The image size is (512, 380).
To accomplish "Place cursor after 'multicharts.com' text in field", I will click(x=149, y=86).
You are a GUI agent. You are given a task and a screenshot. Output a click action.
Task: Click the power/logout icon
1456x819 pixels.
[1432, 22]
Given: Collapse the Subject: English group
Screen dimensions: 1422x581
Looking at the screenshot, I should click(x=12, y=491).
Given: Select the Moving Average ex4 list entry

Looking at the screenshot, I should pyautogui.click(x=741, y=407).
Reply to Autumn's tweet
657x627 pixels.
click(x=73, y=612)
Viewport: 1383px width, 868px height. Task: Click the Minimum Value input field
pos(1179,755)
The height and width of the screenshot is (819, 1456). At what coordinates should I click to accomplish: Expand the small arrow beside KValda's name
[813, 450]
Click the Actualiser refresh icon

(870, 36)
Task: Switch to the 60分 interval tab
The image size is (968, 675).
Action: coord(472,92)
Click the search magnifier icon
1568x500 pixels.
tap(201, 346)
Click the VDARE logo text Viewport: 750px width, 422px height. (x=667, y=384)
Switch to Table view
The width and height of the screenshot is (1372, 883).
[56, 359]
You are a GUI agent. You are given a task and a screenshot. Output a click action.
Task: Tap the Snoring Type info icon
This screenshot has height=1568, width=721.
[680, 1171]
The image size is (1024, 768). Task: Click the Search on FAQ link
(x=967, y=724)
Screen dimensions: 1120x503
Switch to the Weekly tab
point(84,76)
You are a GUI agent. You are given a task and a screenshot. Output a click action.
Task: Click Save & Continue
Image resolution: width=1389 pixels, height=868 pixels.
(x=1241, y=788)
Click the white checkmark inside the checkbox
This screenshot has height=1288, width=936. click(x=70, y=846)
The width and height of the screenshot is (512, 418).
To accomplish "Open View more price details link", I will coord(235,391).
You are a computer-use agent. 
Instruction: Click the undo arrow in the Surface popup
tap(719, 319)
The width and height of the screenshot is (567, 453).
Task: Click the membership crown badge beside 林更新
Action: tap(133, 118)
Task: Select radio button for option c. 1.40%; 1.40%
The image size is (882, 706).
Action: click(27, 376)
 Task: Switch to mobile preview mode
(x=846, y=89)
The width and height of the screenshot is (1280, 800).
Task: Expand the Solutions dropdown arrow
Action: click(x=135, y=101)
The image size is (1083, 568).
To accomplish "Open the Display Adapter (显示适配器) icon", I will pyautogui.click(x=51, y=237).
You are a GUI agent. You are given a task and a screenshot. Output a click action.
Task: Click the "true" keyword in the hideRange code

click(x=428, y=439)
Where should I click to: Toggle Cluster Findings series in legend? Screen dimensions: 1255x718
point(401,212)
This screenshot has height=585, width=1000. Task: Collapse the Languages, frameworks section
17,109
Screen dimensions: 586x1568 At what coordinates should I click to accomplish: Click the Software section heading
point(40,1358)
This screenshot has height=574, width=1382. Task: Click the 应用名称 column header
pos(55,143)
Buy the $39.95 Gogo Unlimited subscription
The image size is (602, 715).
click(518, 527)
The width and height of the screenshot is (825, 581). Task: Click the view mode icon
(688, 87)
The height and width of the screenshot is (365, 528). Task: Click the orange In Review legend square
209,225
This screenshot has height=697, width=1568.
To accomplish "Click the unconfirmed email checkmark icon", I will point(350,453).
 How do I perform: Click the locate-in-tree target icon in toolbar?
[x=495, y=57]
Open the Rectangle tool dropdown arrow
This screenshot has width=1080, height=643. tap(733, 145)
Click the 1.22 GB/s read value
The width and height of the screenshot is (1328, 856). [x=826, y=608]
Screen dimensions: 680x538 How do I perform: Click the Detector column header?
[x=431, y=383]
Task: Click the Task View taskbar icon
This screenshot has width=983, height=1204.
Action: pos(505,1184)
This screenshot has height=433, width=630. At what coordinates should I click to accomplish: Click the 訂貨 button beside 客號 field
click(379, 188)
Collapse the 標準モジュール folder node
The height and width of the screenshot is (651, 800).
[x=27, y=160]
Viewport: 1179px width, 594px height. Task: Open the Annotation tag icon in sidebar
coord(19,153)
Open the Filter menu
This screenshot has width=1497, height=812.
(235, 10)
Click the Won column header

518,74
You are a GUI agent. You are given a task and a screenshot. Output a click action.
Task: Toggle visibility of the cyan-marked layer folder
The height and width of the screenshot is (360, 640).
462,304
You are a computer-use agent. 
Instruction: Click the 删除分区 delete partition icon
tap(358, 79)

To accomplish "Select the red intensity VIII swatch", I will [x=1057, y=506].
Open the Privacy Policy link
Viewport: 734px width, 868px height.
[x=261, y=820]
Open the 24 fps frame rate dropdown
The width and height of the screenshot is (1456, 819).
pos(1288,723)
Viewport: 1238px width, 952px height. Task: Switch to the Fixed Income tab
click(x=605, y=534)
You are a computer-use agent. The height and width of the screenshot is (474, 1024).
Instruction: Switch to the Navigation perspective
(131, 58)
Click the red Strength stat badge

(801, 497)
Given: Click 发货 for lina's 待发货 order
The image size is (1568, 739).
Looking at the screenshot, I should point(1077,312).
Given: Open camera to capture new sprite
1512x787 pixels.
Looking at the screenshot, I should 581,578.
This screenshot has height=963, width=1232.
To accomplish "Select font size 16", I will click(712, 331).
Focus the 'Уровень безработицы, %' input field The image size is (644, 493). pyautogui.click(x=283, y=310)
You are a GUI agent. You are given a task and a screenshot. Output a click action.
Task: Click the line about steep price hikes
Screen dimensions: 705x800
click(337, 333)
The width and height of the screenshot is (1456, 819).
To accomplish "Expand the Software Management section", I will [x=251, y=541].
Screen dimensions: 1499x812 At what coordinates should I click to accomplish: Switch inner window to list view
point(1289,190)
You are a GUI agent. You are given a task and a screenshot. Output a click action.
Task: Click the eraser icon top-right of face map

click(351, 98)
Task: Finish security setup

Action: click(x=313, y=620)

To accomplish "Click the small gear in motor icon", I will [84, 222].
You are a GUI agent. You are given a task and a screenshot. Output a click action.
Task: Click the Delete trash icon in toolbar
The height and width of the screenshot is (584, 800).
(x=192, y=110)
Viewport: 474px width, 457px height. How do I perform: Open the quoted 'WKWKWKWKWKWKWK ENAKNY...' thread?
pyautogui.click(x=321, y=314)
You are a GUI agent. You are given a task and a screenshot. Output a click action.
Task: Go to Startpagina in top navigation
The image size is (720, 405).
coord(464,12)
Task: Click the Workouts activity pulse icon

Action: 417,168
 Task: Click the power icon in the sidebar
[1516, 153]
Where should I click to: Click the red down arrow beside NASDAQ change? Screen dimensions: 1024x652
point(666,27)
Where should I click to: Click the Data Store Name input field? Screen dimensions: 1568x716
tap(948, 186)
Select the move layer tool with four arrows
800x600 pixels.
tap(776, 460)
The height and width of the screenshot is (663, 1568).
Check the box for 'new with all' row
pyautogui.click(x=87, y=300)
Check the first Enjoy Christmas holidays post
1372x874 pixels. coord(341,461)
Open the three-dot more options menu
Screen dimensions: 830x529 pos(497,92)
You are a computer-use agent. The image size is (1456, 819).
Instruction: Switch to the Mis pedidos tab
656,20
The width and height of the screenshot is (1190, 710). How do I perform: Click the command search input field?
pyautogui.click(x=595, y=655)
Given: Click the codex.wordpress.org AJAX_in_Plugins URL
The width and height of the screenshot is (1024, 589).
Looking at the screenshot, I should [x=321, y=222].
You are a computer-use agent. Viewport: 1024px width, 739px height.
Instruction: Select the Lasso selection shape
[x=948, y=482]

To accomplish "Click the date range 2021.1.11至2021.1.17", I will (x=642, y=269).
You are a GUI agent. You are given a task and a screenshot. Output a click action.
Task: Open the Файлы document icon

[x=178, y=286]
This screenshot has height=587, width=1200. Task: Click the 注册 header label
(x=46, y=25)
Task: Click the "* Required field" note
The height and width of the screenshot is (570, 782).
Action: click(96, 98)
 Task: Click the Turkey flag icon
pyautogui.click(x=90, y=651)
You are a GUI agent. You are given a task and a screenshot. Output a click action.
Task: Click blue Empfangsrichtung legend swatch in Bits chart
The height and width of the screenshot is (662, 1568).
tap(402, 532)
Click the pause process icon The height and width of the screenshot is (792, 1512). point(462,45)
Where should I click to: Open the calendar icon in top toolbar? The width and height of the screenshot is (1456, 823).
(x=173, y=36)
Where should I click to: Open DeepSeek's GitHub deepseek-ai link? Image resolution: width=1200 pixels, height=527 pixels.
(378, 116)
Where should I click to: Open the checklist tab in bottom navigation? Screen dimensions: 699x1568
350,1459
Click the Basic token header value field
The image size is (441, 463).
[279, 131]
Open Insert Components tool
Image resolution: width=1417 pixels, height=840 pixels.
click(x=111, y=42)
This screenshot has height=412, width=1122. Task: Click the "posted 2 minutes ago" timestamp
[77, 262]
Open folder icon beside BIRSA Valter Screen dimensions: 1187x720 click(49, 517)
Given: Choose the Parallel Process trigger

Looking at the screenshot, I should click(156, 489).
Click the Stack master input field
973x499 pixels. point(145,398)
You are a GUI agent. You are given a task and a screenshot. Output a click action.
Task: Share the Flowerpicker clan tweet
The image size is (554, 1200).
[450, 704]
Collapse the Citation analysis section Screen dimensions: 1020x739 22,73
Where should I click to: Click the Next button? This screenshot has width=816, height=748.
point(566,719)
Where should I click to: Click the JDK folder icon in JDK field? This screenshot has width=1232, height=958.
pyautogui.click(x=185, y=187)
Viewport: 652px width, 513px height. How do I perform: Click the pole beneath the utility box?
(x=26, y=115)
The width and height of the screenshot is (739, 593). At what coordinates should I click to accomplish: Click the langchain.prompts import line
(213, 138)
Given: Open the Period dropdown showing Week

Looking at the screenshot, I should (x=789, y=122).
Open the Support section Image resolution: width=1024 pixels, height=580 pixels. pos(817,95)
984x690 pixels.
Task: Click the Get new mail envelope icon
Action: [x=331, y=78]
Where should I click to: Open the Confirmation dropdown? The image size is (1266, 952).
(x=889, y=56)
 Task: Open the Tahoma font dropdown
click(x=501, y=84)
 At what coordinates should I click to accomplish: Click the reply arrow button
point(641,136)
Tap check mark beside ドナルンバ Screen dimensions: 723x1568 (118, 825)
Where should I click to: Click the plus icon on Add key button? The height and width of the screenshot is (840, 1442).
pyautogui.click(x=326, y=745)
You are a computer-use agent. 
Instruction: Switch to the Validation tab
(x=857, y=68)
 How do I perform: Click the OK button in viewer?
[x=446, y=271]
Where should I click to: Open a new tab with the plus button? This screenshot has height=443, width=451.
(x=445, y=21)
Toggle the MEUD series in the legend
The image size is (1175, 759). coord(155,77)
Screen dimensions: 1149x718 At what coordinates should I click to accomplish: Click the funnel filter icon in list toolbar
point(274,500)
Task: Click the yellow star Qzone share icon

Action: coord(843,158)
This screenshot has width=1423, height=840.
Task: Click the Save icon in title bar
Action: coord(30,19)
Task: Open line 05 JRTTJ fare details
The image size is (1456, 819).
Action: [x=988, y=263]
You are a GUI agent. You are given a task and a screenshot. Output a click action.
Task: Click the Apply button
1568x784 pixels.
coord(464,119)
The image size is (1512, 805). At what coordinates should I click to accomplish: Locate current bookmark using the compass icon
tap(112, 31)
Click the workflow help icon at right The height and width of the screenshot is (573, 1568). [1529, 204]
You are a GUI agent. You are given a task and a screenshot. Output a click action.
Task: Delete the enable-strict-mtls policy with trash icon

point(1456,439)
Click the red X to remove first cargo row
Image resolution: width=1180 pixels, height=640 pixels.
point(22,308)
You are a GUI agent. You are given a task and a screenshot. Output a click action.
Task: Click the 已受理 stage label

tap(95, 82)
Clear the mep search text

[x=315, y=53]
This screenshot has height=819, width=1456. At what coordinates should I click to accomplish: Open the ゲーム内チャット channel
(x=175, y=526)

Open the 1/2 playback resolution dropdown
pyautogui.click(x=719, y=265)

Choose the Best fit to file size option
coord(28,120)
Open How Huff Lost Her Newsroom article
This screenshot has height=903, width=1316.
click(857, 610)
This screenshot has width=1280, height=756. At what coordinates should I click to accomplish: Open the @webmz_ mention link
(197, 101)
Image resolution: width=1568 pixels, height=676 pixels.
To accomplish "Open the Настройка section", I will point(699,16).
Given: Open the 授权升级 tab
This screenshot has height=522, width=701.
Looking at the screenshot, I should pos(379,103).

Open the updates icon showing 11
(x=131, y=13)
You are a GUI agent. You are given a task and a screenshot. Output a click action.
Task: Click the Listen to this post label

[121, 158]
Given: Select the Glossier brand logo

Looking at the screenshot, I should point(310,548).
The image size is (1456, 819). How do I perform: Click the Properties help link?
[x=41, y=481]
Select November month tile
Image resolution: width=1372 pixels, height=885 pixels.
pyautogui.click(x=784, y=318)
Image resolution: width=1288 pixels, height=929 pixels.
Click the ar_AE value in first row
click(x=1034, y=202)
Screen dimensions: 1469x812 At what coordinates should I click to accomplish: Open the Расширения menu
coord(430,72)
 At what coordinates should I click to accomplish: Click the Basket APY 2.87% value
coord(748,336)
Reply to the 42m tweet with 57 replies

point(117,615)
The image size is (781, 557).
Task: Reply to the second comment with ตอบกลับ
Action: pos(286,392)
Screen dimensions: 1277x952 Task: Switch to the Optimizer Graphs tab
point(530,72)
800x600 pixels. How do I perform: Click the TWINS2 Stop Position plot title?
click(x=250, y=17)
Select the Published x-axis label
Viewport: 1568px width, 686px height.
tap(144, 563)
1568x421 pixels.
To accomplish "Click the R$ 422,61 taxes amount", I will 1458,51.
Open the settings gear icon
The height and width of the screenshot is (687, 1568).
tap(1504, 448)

========================================

**The problem**: Echo everything from the line containing "You are a computer-use agent. The height" down to the line containing "Looking at the screenshot, I should point(1077,312).", keeping each line exactly as it appears.

**Final result**:
You are a computer-use agent. The height and width of the screenshot is (474, 1024).
Instruction: Switch to the Navigation perspective
(131, 58)
Click the red Strength stat badge

(801, 497)
Given: Click 发货 for lina's 待发货 order
The image size is (1568, 739).
Looking at the screenshot, I should point(1077,312).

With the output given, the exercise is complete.